ASH President Armand Keating, MD, told me that the bipartisan legislative effort is a great start but does not go far enough since it exempts biologics and plasma products, which will not be part of the governmental safety net ensuring that manufacturers notify the Food and Drug Administration about potential shortages of drugs that are life-supporting or life-sustaining, or used to prevent debilitating diseases or conditions.
He said that the House version (HR 5651) slated for discussion next week does not have the biologics exclusion, but does exclude plasma protein products used to treat hemophilia and other serious bleeding disorders, which have had a history of shortages.
“It [the legislative effort] is really preliminary and doesn’t deal with all the issues," Keating said.
"There are a disproportionate number of products that have experienced shortages that are off patent and injectable, sterile, and in some cases not replaceable. We should not have to put our patients in the position of having their care compromised,” he said, adding that he wondered if similar shortages occur “for those products that still have robust intellectual property protection.”
According to ASH, a manufacturer went to Capitol Hill and said that the plasma protein industry already had a reporting system in place and did not need the new requirement.
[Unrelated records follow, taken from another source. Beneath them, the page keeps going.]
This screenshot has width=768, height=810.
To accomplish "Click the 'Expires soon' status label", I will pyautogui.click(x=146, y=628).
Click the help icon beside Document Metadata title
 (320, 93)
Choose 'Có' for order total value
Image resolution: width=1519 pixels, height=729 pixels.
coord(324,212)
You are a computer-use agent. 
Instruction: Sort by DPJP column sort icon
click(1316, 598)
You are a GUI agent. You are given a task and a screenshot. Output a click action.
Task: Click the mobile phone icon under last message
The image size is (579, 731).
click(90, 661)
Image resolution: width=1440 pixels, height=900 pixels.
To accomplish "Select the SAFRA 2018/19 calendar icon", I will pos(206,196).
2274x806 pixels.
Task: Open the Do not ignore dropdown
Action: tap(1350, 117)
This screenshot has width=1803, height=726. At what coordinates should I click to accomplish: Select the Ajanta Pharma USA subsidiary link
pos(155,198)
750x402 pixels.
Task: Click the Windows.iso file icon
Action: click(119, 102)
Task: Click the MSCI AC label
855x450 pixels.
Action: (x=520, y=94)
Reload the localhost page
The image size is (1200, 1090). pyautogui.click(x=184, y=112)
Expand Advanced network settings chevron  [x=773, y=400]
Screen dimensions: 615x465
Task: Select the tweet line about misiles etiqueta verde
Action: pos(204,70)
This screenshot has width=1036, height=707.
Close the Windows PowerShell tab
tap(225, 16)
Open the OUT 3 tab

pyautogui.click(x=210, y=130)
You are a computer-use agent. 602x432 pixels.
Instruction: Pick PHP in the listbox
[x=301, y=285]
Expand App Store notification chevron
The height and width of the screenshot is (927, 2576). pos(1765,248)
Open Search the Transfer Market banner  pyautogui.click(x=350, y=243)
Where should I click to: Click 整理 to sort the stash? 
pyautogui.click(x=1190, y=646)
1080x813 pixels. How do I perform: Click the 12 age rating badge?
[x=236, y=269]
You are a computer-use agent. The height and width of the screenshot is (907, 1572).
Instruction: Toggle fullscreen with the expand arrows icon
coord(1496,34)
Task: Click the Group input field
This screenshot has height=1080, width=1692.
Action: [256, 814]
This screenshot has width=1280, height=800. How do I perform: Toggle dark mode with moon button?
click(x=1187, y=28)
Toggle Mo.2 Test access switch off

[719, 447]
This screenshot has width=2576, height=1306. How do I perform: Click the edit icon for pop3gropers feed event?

However, that system was voluntary and tracked the production rather than shortages of only five of 25 products on the market.
Keating also said that another limitation of the bill was the lack of a penalty for failing to report shortages, and that ASH recommends including an enforcement mechanism that instructs the Secretary of Health and Human Services to establish regulations for civil monetary penalties.
I called the American Society of Clinical Oncology regarding its views on the legislation and received this response via email from ASCO President Michael P. Link, MD: “We are also pleased that the prescription drug user fee legislation currently being debated in the Senate requires manufacturers to give the FDA six-months’ notice of an anticipated shortage of a lifesaving therapy. However, fines or some other type of enforcement mechanism are needed to ensure manufacturers comply with this requirement. ASCO hopes that this change may be added before final passage.
"The bill also allows for the inclusion of biologics if the HHS Secretary determines that it would be for the benefit of public health," Link continued. "Biologics are already first-line treatments for numerous cancers and will become more critical components to care as their use in the U.S. becomes more prevalent. If this legislation becomes law, we would urge the Secretary to include biologics and biosimilars to fully protect cancer patients.”
OT will monitor Congressional action on the bill and its final outcome.
Today, the Senate passed S. 3187, its version of the Prescription Drug User Fee Act (PDUFA).
The House of Representatives is expected to vote on its version, HR 5651, next week.
The House of Representatives passed its version (HR 5651) of the Prescription Drug User Fee Act (PDUFA) yesterday, but the American Society of Hematology says that it remains concerned that the legislation still exempts products derived from human plasma protein derivatives and recombinant products replacing human tissue used in treating hemophilia and other blood disorders. However, the House bill does include biologics that were exempt from the Senate's bill.
Both the House and Senate versions will go to committee to reconcile differences before being sent to the president.